A highly skilled worker for a technology company leaves to start a new, competing business. The former employer sues the one-time employee, now competitor, for theft of trade secrets. It is an increasingly common scenario in California and elsewhere, one that requires the plaintiff to prove that the knowledge used in the new endeavor represents secret information, to which the one-time worker would only have had access to through his or her work for the company, rather than prior general know-how.
Such a dispute is currently playing out in Texas between Chinese telecommunication company Huawei Technologies and the founder of CNEX Labs, Inc., a one-time engineer for Huawei. Hired in 2011 at a division of Huawei located in California, the engineer worked for the company for two years to improve storage and retrieval of data by developing better chips for the purpose. He formed his company within a week after leaving Huawei, and the lawsuit alleges that he took proprietary information with him.

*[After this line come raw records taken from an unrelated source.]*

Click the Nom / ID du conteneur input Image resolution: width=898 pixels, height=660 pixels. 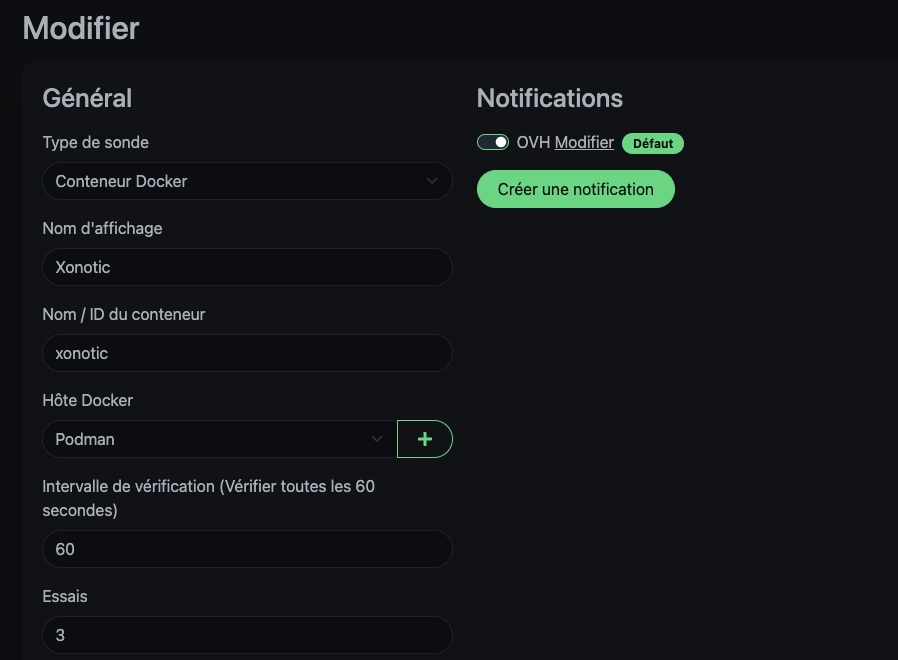click(x=247, y=353)
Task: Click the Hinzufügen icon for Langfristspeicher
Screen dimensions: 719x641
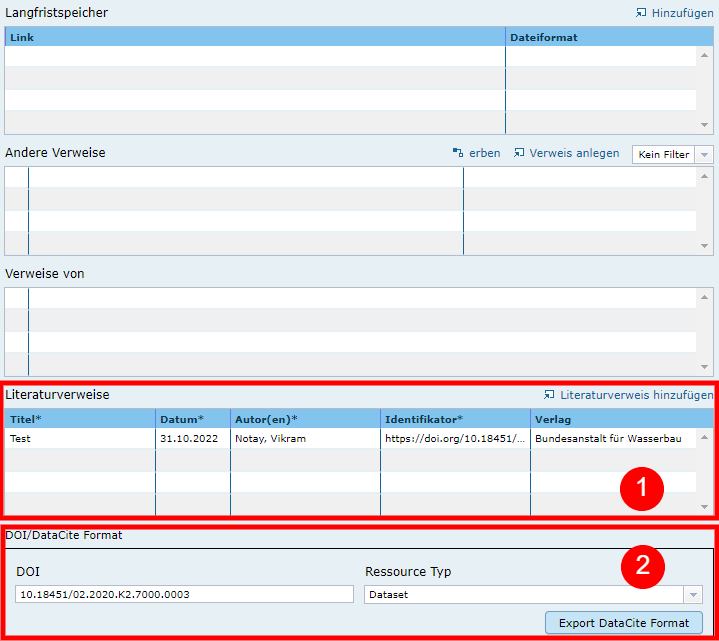Action: [641, 13]
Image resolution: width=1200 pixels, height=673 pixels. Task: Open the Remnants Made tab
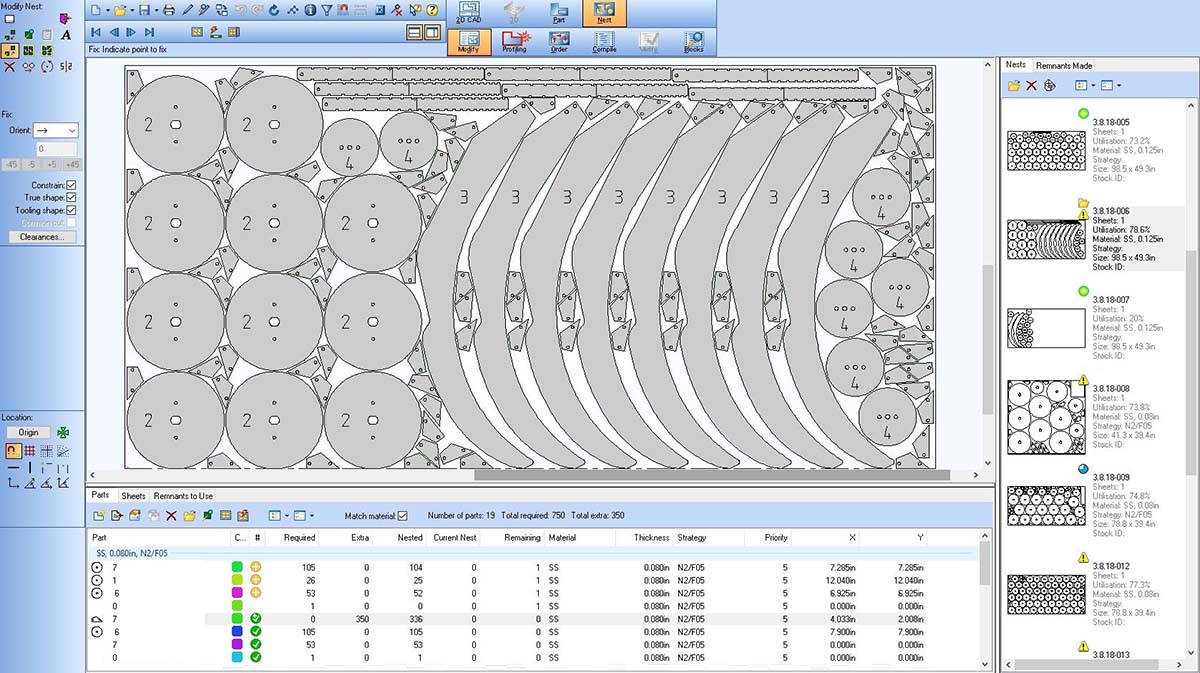click(x=1069, y=65)
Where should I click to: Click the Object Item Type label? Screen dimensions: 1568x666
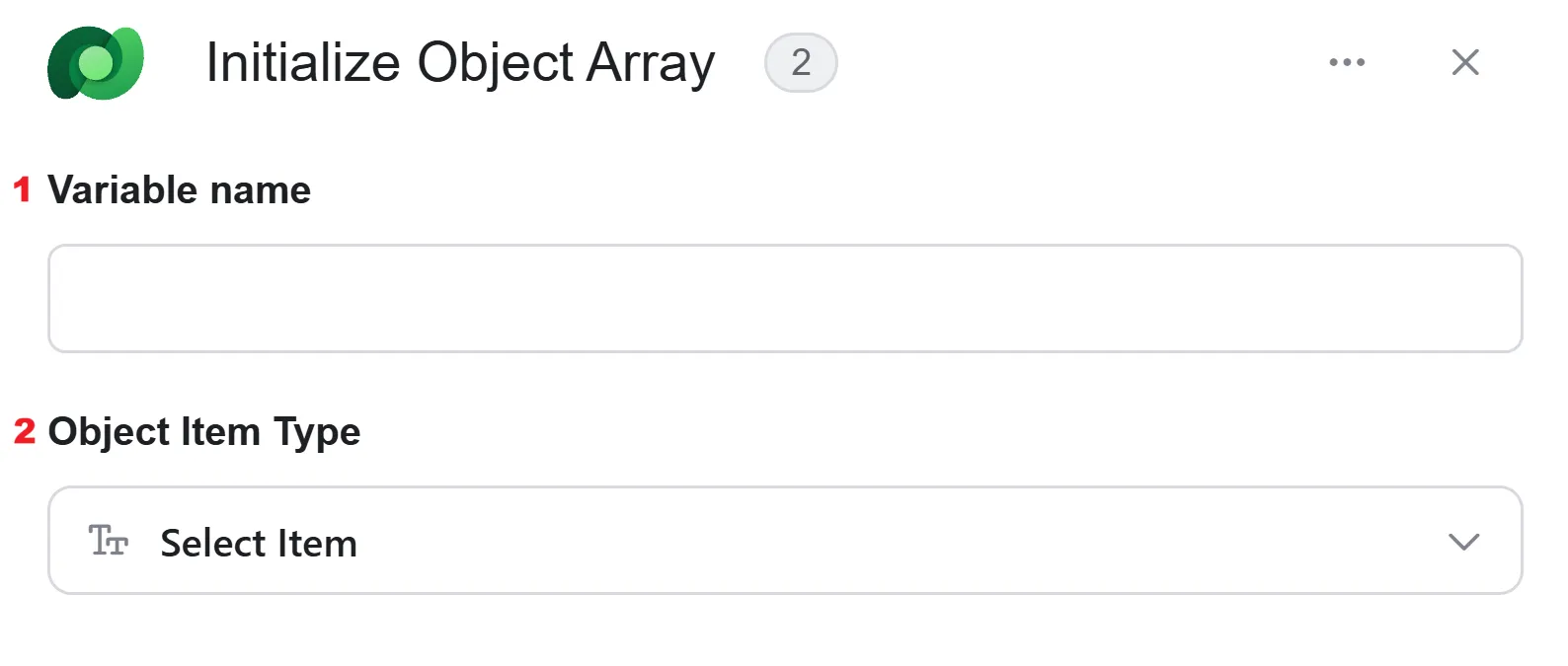click(204, 432)
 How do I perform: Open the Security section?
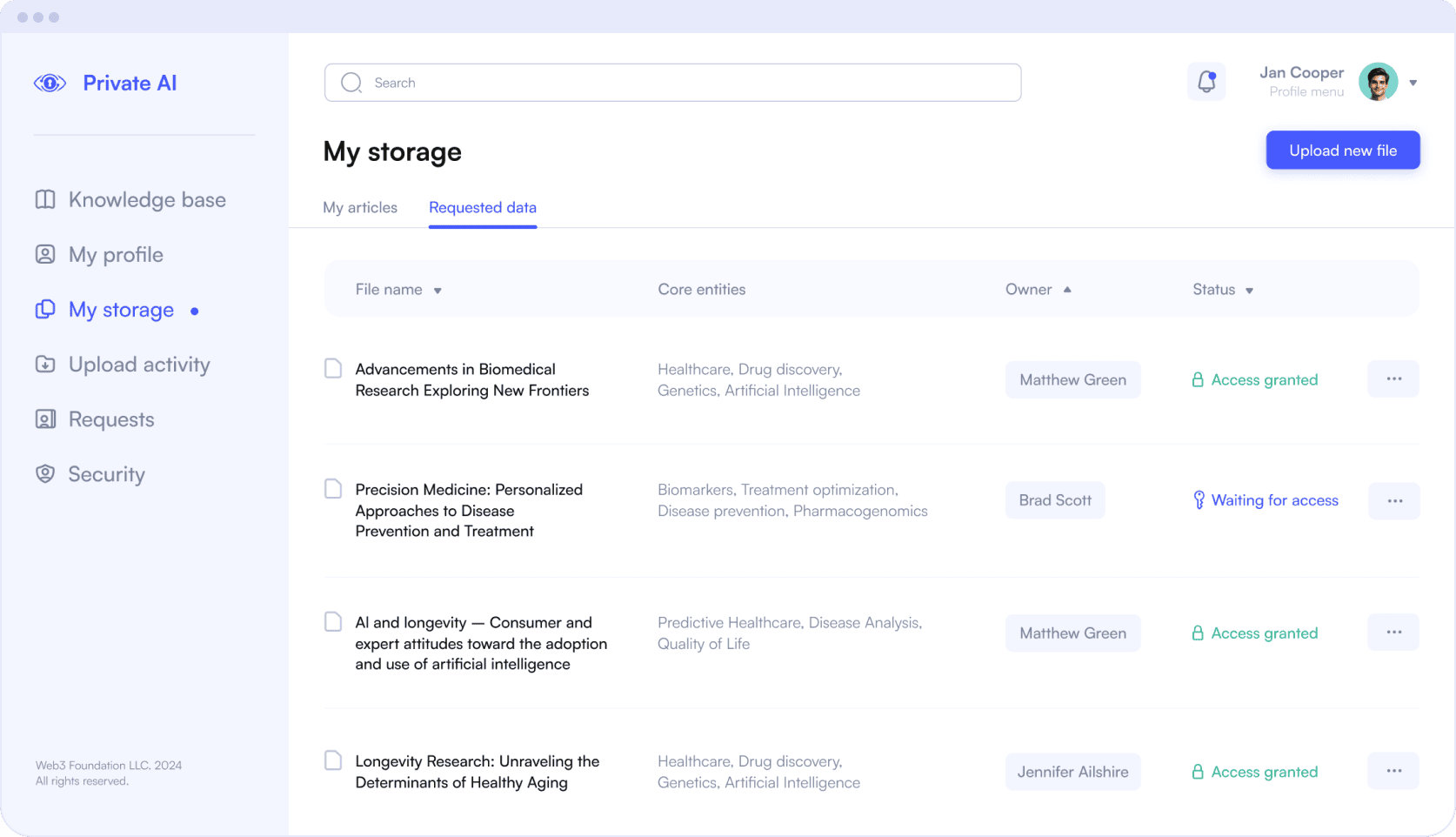[x=106, y=474]
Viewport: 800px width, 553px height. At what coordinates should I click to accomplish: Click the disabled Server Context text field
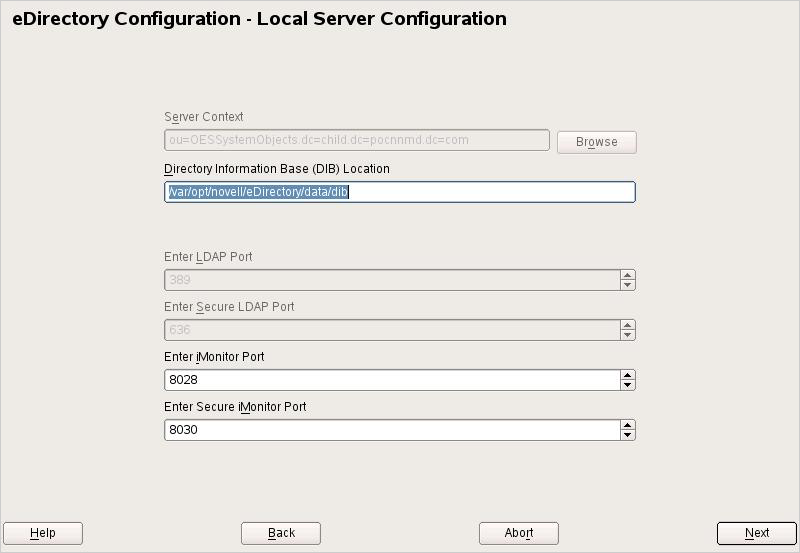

However, the engineer claims that Huawei hired him under false pretenses, seeking to increase Chinese technological dominance by gaining access to his inventions and stealing intellectual property of American engineers like him. The lawsuit comes at an interesting time for Huawei, which faces allegations from the U.S. government and around the world of stealing trade secrets from competitors.
Though the judge hearing the case is aware of Huawei’s geopolitical legal fight, it has no direct bearing on the current case. Due to the complexity of legal matters involving trade secrets, it may be helpful for those wishing to protect their intellectual property to hire an attorney.